Apache Hadoop and Data Agility by Ofer Mendelevitch.
From the post:
In a recent blog post I mentioned the 4 reasons for using Hadoop for data science. In this blog post I would like to dive deeper into the last of these reasons: data agility.
In most existing data architectures, based on relational database systems, the data schema is of central importance, and needs to be designed and maintained carefully over the lifetime of the project. Furthermore, whatever data fits into the schema will be stored, and everything else typically gets ignored and lost. Changing the schema is a significant undertaking, one that most IT organizations don’t take lightly. In fact, it is not uncommon for a schema change in an operational RDBMS system to take 6-12 months if not more.
Hadoop is different. A schema is not needed when you write data; instead the schema is applied when using the data for some application, thus the concept of “schema on read”.
If a schema is supplied “on read,” how is data validation accomplished?
I don’t mean in terms of datatypes such as string, integer, double, etc. That are trivial forms of data validation.
How do we validate the semantics of data when a schema is supplied on read?”
Mistakes do happen in RDBMS systems but with a schema, which defines data semantics, applications can attempt to police those semantics.
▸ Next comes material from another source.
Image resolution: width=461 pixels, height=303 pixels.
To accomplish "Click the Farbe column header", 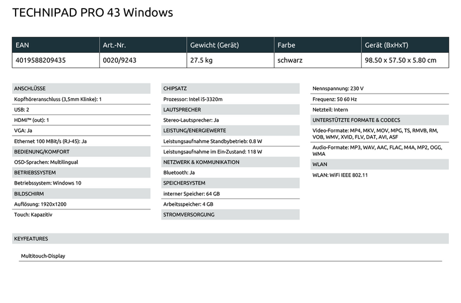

I don’t doubt that schema “on read” supplies a lot of useful flexibility, but how do we limit the damage that flexibility can cause?
For example, many years ago, area codes (for telephones) in the USA were tied to geographic exchanges. Data from the era still exists in the bowels of some data stores. That is no longer true in many cases.
Let’s assume I have older data that has area codes tied to geographic areas and newer data that has area codes that are not. Without a schema to define the area code data in both cases, how would I know to treat the area code data differently?
I concede that schema “on read” can be quite flexible.
On the other hand, let’s not discount the value of schema “on write” as well.